**Provided data**
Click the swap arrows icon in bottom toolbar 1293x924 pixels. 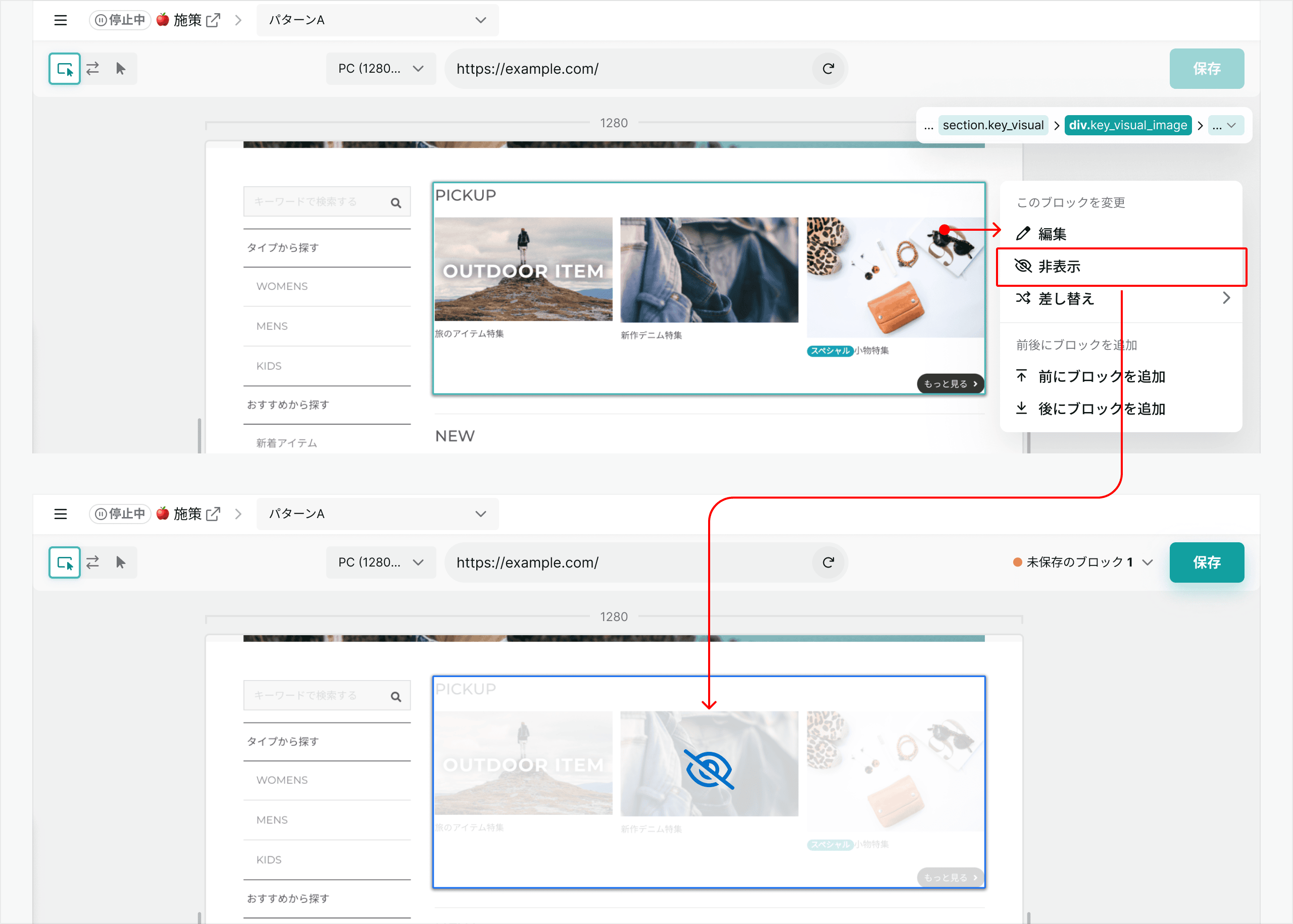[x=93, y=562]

---

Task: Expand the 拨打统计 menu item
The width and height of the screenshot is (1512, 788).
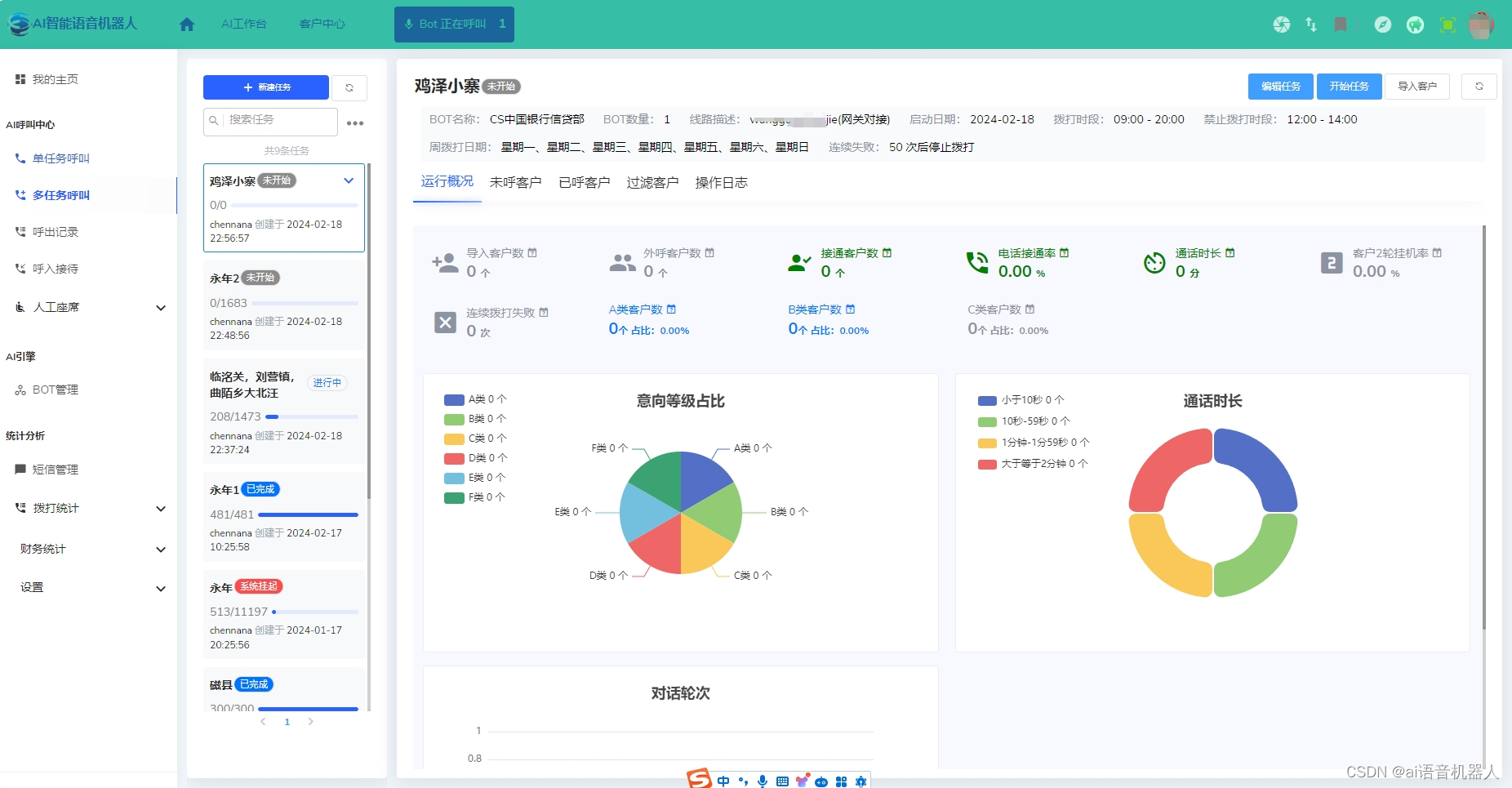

==

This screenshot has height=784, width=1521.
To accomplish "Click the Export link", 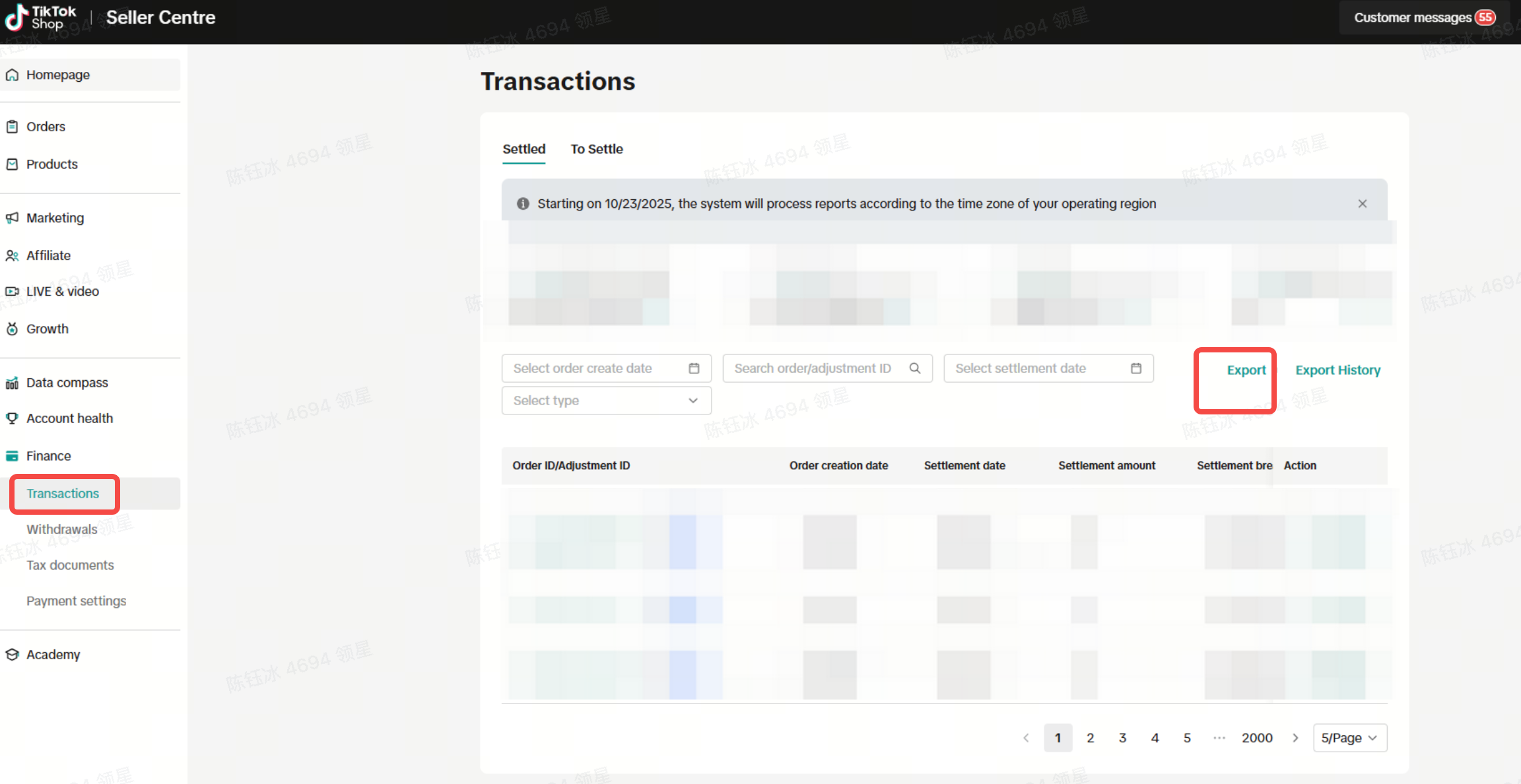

**Action item**
In the records above, find the line with "Task: Expand the 拨打统计 menu item"; write out exactly that line and each one after it, stopping after the line with "The width and".

**Written answer**
Task: Expand the 拨打统计 menu item
The width and height of the screenshot is (1512, 788).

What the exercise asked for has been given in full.